## Brief
Please replace "icon" with "symbol" in the material from its first line through the line with "Action: (791, 428)", and return only those lines with nothing else changed.

## Data shown
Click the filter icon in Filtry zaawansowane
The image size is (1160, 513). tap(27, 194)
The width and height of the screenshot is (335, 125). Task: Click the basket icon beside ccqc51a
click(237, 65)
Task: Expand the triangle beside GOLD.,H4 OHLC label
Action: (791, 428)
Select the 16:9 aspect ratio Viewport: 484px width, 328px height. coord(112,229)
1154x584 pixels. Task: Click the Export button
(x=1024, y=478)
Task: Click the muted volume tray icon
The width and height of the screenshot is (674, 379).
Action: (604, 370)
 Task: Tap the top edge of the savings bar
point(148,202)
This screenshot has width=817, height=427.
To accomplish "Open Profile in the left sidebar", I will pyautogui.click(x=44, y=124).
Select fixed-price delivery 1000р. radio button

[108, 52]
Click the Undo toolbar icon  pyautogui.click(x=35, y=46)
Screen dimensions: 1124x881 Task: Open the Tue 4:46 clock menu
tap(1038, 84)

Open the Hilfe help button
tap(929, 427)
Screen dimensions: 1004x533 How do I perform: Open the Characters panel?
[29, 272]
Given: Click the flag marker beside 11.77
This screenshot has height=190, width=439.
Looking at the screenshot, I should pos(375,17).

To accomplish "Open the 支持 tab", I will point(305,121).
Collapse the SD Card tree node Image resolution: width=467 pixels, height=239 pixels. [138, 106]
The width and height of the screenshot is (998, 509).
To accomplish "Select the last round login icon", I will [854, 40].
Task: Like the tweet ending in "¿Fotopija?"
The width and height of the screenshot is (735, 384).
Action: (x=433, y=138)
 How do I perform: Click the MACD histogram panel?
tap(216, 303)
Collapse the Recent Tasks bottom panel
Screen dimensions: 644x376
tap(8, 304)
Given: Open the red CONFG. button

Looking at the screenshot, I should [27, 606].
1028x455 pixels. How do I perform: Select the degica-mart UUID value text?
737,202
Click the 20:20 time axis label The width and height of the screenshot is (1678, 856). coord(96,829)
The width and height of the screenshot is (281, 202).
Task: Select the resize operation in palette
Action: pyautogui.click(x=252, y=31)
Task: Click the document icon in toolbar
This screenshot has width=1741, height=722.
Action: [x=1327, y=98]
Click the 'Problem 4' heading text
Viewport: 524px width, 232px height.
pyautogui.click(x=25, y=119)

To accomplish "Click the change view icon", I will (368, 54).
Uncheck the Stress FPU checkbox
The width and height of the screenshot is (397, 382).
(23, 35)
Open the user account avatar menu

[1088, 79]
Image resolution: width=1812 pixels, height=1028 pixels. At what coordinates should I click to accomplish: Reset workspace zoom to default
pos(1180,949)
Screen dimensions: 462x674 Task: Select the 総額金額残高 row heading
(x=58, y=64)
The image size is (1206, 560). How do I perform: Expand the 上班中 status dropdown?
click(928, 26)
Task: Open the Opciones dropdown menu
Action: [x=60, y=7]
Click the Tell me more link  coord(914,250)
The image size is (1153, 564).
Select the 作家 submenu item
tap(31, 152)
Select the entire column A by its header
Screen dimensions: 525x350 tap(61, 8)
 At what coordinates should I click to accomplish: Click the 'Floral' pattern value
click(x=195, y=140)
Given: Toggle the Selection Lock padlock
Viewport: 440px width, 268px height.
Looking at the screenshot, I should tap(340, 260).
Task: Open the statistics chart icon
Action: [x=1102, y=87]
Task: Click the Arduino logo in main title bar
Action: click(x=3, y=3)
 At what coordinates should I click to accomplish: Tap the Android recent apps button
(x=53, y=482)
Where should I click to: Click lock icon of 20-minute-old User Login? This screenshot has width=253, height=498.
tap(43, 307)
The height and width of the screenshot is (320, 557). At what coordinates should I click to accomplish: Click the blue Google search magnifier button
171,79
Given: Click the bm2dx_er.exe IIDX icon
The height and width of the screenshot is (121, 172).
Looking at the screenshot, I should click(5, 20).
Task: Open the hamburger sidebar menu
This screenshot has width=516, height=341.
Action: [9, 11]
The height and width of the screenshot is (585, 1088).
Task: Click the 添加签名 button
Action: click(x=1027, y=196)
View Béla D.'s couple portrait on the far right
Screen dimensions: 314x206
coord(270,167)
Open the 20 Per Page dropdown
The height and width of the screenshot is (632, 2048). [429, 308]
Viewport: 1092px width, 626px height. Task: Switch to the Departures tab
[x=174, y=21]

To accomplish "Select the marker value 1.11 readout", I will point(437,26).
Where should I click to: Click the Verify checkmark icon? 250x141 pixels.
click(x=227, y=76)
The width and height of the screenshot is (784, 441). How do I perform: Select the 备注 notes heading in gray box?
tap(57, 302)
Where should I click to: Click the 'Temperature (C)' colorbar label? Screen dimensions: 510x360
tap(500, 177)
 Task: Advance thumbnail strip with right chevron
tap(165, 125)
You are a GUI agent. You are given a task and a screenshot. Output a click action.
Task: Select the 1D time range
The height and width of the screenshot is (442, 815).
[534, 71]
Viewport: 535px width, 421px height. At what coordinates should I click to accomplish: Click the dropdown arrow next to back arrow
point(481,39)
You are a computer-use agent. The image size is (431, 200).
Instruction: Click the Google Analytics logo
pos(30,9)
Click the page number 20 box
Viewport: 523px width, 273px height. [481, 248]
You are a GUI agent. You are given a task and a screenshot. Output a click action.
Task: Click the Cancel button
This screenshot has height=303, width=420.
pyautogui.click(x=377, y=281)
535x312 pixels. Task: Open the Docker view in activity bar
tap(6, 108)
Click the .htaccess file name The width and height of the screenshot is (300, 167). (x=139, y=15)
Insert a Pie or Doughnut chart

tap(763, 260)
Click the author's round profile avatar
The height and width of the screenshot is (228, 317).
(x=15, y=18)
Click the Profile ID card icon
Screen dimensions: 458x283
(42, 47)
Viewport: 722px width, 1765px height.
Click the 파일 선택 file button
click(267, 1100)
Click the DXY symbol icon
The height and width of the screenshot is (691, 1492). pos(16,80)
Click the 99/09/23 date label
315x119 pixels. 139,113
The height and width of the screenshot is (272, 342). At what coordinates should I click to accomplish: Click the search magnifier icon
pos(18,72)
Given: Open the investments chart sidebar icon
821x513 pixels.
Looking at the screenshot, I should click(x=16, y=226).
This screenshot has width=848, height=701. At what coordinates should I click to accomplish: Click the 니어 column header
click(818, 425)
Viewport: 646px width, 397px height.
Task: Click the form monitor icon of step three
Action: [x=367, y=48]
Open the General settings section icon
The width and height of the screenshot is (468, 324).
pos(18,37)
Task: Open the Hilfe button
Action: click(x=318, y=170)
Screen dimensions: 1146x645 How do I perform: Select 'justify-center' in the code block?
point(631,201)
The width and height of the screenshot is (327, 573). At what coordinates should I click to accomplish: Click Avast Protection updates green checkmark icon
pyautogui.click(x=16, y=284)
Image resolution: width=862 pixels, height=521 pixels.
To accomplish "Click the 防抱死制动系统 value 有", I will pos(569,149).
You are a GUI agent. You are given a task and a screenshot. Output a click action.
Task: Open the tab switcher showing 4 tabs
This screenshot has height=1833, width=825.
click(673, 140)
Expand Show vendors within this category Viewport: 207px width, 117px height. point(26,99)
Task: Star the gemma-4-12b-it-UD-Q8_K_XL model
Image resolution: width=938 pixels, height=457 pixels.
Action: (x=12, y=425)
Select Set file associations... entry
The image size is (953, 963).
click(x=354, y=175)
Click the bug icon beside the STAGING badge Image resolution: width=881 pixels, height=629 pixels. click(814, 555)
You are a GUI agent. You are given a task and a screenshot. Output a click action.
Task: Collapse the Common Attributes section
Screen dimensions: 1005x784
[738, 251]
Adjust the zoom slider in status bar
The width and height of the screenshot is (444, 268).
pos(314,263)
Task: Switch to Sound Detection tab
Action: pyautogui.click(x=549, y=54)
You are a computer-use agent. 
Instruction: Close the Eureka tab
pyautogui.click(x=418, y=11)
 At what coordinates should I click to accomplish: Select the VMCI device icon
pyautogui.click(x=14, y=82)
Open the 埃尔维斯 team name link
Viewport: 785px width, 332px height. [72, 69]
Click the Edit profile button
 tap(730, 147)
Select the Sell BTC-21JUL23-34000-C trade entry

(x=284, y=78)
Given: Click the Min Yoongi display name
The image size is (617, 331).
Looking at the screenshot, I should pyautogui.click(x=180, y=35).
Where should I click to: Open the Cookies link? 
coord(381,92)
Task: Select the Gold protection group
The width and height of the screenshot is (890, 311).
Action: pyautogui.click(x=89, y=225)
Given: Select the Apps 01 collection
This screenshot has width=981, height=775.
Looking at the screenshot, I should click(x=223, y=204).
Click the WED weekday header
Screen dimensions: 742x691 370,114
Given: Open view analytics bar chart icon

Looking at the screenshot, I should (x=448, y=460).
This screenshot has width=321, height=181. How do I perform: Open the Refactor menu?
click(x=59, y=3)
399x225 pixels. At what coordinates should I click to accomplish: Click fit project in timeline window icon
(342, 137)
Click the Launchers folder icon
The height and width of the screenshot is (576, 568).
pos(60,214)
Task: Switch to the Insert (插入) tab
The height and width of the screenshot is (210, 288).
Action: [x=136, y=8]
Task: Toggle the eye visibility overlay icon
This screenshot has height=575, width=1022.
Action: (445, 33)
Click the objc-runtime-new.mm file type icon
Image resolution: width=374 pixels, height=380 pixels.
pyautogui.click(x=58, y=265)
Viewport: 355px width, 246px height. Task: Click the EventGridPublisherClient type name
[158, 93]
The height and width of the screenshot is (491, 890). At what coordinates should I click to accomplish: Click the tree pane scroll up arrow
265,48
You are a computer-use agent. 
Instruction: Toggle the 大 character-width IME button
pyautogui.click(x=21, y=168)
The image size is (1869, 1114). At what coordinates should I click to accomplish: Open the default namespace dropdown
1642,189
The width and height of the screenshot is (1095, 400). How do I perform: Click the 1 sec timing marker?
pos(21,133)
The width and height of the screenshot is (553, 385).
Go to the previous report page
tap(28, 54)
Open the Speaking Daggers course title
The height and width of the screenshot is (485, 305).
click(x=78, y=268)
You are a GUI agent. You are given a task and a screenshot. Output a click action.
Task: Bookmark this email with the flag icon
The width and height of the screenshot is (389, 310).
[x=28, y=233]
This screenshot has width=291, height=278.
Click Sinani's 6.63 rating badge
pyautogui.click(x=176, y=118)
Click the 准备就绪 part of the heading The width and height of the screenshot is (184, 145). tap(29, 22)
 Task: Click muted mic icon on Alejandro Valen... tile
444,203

## Written reply
Click the filter symbol in Filtry zaawansowane
The image size is (1160, 513). tap(27, 194)
The width and height of the screenshot is (335, 125). Task: Click the basket symbol beside ccqc51a
click(237, 65)
Task: Expand the triangle beside GOLD.,H4 OHLC label
Action: (791, 428)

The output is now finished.